The generation of communal identities

Thursday 21 December 2023

Nissan, Elizabeth and Stirrat, R.L. In Sri Lanka: History and the roots of conflict, edited by Jonathan Spencer, 19-44. London:Routledge, 1990.

This book chapter, written by Elizabeth Nissan and R.L. Stirrat, is part of the book ‘Sri Lanka: History and the roots of conflict’, edited by Jonathan Spencer, and looks at the role the past plays in shaping and influencing the recent Civil War in the country. Nissan and Stirrat’s chapter looks at the formation of communal identities since the pre-colonial period and how different understandings of the past have come to be through modern political identities. They question how contemporary historical debates on the dominant ethnic group presupposes an established distinction between ‘Tamil’ and ‘Sinhala’ racial groups. Instead, Nissan and Stirrat emphasise that such a partisan reading of ancient Sri lanka is inaccurate, pointing to anomalies in the pre-colonial state which evidence Sinhala-Tamil communal violence as originating from after Independence, and that differences of language, custom and religion in between the two groups was reinvented and imposed teleologically by the modern state. Nissan and Stirrat then explore why politics in Sri Lanka currently has come to be dominated by violence between groups differentiated by racial and linguistic traits and how these groups came to be polarised, and point to colonial rule as setting these processes into motion.

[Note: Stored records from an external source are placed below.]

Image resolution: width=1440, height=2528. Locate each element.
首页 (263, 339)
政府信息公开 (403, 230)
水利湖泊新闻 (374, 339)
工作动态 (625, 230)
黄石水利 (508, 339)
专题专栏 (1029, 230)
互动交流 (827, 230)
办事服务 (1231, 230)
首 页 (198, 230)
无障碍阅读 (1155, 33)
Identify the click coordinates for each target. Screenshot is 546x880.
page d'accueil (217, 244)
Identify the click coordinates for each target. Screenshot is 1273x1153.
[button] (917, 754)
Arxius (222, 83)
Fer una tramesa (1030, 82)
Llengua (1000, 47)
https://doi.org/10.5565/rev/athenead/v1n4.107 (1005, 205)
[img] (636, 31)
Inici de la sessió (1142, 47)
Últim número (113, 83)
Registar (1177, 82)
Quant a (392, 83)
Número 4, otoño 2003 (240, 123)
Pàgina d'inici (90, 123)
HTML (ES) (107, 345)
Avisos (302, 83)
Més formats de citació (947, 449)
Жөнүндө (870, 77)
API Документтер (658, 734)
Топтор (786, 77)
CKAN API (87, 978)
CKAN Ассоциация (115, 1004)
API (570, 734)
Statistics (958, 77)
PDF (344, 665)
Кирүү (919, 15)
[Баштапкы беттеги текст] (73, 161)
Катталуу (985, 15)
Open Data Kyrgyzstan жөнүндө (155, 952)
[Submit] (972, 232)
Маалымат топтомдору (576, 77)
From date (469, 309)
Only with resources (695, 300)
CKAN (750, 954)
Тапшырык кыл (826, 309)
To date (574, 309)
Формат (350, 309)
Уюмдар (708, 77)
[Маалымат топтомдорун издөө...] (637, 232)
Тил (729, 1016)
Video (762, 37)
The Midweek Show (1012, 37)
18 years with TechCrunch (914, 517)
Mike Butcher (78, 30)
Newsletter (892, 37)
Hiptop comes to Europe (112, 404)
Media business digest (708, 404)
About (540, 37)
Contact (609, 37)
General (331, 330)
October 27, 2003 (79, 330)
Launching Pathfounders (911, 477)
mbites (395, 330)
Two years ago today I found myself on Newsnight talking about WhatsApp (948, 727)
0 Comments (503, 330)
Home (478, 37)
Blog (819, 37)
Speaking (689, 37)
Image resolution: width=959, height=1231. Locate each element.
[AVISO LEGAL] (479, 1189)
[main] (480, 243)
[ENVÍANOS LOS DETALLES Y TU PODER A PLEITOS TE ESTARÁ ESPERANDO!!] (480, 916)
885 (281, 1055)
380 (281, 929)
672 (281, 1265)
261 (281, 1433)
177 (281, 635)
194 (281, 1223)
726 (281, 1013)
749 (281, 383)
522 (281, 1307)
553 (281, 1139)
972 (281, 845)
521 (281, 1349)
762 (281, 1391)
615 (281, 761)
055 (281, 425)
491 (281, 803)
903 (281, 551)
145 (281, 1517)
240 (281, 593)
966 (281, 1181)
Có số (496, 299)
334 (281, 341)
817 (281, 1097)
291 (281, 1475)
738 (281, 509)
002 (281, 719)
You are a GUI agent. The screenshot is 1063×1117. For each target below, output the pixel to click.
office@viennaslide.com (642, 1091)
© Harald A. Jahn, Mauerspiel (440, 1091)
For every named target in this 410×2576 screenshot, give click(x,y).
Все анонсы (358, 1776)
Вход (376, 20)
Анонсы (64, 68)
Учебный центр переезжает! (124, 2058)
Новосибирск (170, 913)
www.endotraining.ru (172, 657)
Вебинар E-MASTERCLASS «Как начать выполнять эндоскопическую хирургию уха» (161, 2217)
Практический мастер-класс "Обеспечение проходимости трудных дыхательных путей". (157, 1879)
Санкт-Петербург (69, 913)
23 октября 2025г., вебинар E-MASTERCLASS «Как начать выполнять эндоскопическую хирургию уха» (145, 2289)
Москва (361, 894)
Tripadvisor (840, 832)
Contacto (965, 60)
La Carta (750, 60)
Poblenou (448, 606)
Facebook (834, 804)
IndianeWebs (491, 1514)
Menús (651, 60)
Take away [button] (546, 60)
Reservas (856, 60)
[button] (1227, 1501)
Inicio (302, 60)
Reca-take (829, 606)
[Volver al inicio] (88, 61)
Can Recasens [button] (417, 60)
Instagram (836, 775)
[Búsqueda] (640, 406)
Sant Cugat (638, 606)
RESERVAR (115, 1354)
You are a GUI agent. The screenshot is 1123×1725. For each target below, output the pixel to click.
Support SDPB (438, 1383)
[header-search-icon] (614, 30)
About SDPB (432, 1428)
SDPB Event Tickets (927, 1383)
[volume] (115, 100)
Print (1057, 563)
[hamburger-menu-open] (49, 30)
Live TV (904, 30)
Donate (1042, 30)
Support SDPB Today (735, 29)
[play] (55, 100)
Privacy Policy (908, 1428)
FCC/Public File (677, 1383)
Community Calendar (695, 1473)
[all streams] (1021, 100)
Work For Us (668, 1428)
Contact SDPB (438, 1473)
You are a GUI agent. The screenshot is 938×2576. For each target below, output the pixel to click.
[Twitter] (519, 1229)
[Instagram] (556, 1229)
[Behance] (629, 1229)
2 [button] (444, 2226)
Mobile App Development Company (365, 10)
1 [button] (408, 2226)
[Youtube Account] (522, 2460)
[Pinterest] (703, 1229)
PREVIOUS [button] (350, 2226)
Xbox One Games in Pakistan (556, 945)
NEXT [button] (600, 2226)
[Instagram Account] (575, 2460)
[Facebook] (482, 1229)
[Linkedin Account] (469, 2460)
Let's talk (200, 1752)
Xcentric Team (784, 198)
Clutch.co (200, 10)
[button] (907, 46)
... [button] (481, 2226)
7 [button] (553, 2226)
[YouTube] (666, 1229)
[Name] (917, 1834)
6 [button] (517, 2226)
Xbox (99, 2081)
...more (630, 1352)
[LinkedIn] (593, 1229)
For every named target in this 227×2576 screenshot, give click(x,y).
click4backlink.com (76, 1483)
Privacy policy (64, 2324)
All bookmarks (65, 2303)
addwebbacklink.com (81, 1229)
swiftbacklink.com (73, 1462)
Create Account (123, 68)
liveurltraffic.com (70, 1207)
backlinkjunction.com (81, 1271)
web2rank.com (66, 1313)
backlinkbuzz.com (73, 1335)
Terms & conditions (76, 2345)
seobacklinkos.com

They look at imported Western values such as the unitary bureaucratic structure, British understandings of ‘race’ and their ‘civilising mission’, and the developments of state education and mass media as creating an environment for the creation of the two separate and opposing communal groups. By highlighting the different understandings of the two groups pre-modern and modern state, Nissan and Stirrat emphasise the importance of viewing perceived continuities in their historical context. Their analysis underscores the critical need for reevaluating prevailing historical narratives and the malleability of these narratives to foster efforts towards a more nuanced and inclusive understanding of conflict for a more sustainable peace.